Your assignment -
An exact reproduction of the lines from the one with "Image resolution: width=726" to the end of the data below is required. No other lines may be included.

======== Records shown

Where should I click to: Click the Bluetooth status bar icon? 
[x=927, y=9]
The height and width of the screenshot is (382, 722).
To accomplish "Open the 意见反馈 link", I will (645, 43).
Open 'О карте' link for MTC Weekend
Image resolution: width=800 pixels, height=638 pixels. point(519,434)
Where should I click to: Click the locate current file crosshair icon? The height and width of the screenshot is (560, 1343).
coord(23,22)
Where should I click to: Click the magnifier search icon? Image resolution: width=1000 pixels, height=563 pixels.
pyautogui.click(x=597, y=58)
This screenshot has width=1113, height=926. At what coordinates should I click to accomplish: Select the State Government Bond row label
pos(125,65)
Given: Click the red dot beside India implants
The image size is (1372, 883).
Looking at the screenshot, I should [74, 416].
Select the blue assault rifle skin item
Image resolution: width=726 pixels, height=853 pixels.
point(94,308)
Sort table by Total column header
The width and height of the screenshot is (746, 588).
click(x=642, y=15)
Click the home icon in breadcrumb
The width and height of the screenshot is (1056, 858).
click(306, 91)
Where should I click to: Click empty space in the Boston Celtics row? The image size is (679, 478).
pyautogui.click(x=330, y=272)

================

Expected output -
Image resolution: width=726 pixels, height=853 pixels.
point(94,308)
Sort table by Total column header
The width and height of the screenshot is (746, 588).
click(x=642, y=15)
Click the home icon in breadcrumb
The width and height of the screenshot is (1056, 858).
click(306, 91)
Where should I click to: Click empty space in the Boston Celtics row? The image size is (679, 478).
pyautogui.click(x=330, y=272)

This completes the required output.